Targeted financial literacy interventions can graduate users previously deemed undesirable in accelerated, unanticipated ways. A few weeks ago, Mondato Insight shed light on the hyperinflation crisis in Venezuela. The instability of the Venezuelan Bolívar has thrust cryptocurrencies from the fringe into the mainstream, as people cling to any means available to secure their wealth. To be expected, though, the average Venezuelan (like most of the world) is no casual connoisseur of crypto.
Dash, one of the token success stories to emerge from Venezuela, has risen to the occasion. It goes directly to the source (here, cafeterias of schools and universities) to empower young Venezuelans to take back a semblance of control in their financial lives. While the demo is Dash-centric, showcasing the coin as a payment mechanism, the sales-esque nature of the pitch and lecture doesn't nullify the larger impact - edging a population closer to a basic literacy in digital money and cryptocurrencies. Cryptogene, a Nigerian blockchain startup, has it sights on similar informational objectives in Africa.
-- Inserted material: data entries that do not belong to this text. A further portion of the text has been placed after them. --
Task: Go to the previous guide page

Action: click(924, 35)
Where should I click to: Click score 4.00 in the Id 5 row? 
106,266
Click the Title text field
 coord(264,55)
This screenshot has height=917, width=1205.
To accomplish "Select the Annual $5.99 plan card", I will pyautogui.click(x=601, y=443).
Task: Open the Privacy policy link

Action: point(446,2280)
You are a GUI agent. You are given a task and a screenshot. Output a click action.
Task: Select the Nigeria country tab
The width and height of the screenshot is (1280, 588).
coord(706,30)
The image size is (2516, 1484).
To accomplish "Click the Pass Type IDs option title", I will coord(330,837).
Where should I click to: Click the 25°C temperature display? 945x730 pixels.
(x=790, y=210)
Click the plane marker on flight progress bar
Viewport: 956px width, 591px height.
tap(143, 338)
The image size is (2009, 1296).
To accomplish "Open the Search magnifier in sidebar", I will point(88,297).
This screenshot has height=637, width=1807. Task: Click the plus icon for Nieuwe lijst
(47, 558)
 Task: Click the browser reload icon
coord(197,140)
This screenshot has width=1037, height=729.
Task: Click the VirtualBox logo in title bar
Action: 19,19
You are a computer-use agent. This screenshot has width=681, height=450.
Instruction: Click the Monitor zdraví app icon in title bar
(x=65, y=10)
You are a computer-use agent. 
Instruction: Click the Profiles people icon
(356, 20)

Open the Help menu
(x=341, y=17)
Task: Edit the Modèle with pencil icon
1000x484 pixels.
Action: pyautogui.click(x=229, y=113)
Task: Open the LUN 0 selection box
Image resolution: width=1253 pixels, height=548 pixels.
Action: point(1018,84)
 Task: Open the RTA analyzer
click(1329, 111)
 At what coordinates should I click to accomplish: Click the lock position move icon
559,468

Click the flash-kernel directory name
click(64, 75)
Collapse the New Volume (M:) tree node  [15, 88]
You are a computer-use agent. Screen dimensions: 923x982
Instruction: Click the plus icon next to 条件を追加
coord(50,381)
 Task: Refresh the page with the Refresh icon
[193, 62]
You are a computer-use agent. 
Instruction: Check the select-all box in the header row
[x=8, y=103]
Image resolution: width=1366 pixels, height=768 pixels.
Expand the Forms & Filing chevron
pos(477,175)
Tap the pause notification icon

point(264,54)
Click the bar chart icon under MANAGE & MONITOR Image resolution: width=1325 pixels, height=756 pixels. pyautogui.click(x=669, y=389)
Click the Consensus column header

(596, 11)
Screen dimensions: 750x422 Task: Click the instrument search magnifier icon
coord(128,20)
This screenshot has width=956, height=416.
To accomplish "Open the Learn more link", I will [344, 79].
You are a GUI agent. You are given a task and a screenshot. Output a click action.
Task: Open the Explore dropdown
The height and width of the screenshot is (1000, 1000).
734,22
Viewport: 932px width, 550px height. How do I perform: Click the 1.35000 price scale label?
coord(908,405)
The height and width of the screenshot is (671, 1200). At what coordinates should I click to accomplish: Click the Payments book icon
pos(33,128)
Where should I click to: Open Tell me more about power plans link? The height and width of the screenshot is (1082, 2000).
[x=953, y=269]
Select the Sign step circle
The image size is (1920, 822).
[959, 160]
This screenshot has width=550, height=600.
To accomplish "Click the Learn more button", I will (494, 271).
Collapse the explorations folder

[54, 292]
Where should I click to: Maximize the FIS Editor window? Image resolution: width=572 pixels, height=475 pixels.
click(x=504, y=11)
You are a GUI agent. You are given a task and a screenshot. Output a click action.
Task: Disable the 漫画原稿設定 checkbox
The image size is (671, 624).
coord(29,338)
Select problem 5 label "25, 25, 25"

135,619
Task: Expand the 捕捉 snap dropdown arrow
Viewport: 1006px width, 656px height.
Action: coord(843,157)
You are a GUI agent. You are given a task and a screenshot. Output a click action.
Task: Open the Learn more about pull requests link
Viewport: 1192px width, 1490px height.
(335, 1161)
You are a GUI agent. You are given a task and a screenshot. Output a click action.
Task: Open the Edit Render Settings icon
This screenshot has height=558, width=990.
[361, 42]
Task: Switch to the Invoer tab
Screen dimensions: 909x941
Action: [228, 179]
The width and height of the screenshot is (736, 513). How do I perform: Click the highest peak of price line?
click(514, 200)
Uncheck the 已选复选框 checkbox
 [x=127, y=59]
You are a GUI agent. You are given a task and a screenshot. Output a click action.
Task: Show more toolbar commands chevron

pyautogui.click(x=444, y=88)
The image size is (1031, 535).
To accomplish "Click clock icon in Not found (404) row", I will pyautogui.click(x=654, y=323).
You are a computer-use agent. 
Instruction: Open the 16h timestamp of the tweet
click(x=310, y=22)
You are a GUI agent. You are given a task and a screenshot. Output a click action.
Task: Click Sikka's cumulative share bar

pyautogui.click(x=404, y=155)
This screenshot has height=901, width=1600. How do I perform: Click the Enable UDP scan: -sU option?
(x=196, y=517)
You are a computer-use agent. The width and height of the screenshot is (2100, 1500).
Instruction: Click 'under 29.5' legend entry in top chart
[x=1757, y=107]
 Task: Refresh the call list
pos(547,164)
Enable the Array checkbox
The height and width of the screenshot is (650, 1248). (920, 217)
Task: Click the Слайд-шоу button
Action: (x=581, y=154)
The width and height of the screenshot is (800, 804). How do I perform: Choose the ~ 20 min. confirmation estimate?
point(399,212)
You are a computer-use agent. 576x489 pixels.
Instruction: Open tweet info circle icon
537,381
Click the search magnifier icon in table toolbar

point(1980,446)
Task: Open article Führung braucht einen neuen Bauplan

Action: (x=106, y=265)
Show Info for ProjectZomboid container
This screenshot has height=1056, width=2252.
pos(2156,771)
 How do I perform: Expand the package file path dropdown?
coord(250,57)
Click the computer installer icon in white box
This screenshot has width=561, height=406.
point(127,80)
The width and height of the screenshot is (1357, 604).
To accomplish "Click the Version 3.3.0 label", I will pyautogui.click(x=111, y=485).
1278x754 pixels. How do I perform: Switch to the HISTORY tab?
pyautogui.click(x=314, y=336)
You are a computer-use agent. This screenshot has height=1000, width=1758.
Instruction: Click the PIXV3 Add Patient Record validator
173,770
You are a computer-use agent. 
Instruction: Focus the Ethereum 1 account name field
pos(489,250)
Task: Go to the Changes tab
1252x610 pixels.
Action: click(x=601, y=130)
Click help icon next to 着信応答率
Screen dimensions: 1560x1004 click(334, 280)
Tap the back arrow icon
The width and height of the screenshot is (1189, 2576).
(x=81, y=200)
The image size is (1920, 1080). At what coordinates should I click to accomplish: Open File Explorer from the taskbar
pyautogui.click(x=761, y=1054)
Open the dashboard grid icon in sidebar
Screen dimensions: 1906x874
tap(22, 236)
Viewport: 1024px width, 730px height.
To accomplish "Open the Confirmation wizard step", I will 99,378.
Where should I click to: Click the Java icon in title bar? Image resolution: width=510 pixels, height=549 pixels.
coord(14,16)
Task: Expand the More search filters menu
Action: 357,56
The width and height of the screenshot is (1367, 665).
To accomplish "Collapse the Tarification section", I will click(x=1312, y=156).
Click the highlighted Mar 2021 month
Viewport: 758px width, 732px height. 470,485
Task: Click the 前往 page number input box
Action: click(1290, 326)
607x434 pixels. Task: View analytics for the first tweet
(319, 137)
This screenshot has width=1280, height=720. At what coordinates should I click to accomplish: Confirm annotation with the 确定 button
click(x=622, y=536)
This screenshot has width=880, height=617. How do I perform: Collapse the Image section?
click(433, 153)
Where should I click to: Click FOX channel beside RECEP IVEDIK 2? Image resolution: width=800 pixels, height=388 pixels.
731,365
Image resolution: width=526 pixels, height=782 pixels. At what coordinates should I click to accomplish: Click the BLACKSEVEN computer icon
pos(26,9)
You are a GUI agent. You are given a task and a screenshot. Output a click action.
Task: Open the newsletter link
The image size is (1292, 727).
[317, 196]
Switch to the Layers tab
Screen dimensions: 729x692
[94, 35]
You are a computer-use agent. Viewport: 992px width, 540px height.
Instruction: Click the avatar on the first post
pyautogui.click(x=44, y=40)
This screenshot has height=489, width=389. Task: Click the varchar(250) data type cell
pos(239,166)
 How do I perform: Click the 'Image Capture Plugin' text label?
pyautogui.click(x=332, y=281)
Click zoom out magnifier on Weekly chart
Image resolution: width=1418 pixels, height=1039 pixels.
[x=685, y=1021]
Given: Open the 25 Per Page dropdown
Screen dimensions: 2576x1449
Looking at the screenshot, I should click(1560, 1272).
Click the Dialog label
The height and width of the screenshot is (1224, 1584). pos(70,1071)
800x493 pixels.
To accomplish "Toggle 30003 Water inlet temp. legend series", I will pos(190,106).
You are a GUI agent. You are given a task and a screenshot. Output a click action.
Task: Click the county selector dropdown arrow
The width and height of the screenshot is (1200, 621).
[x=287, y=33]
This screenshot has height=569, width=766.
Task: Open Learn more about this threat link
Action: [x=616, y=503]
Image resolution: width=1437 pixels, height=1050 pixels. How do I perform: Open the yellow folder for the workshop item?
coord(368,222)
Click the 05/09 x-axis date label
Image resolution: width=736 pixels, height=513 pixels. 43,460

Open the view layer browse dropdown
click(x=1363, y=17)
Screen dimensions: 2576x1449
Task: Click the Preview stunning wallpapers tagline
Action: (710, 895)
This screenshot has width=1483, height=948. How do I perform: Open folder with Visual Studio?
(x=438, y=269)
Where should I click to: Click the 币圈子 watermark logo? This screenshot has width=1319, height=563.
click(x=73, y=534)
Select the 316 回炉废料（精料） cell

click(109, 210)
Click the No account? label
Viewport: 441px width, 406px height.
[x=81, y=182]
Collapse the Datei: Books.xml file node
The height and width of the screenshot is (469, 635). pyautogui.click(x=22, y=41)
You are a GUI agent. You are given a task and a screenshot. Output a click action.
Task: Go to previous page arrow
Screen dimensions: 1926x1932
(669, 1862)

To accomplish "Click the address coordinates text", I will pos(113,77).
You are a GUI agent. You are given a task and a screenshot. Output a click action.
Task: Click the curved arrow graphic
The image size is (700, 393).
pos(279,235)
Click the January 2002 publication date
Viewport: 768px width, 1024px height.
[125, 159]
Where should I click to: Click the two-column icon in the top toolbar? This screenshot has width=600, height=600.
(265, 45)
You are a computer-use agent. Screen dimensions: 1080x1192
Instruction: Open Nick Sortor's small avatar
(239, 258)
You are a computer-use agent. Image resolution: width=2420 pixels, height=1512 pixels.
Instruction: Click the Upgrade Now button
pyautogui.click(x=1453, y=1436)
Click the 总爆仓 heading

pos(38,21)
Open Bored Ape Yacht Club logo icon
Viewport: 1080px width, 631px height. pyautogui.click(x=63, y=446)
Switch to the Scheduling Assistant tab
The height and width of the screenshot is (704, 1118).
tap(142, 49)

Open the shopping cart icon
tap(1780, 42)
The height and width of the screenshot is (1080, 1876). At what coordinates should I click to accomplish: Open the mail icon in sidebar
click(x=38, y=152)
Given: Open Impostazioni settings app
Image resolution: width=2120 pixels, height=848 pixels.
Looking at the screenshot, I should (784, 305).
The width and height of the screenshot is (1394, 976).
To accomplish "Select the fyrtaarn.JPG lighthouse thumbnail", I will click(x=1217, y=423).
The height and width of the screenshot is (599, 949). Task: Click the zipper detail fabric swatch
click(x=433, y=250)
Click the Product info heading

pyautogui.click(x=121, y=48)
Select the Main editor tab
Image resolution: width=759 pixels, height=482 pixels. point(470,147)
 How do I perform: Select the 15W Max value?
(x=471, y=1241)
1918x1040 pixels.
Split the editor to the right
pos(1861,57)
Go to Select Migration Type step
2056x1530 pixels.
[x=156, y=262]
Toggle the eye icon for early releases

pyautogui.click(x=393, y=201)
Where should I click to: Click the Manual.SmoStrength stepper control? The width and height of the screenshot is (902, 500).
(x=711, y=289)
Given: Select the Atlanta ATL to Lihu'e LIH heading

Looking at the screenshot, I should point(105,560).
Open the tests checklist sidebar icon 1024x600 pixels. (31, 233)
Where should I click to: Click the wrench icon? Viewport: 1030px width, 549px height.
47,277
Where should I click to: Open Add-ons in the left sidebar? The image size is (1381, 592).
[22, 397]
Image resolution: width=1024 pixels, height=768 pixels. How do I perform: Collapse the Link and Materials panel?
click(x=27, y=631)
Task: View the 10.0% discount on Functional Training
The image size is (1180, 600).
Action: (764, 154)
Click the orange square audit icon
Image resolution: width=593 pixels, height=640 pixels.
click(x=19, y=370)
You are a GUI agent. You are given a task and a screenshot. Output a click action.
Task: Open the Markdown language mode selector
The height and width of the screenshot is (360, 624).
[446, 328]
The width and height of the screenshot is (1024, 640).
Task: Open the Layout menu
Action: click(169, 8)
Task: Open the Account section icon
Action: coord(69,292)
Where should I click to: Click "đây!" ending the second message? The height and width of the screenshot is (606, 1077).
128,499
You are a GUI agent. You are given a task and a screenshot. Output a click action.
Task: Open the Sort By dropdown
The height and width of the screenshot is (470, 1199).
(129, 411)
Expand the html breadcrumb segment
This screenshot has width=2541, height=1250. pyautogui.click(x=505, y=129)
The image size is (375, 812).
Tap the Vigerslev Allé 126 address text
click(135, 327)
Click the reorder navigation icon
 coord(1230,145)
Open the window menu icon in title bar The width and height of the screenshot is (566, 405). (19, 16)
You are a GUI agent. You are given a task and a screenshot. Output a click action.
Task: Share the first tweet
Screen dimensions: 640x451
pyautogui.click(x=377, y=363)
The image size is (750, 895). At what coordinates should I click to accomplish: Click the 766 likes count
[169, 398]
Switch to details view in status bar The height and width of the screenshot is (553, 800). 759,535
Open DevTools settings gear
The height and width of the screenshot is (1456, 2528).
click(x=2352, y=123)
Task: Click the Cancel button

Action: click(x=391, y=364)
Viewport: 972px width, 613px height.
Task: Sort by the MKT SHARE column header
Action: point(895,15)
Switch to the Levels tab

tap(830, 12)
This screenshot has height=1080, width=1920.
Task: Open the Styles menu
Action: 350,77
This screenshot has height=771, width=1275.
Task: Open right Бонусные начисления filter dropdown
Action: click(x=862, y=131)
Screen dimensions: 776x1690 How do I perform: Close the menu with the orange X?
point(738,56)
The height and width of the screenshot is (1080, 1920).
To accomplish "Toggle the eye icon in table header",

Sometimes, however, the leap-frog brought about by financial literacy campaigns involves products less foreign than crypto. In South Africa, traditional banks can roll-out branchless banking through Wizzit's mobile technology onboarding platform. While Wizzit's concept of digital banking isn't exactly breaking the mold, its method of finding and priming outside-of-the-box clientele is worth a pause. Wizzkids, who hail from the same communities they operate in and were formerly unemployed, are brand ambassadors tasked with improving both financial literacy and Wizzit's reception. For each conversion (here defined as an account sign-up), they receive commission. In addition, they receive annuity income based on the transaction level of the account holders, thereby incentivizing a long-term arc between Wizzkids and their customers.
Wizzit's strategy is just one of a series in which commercial sense overlaps with the greater public good of financial literacy. And, with the short-comings of current financial literacy policy on full display, this isn't a case of either or (or public or private), but a case of all hands on-deck.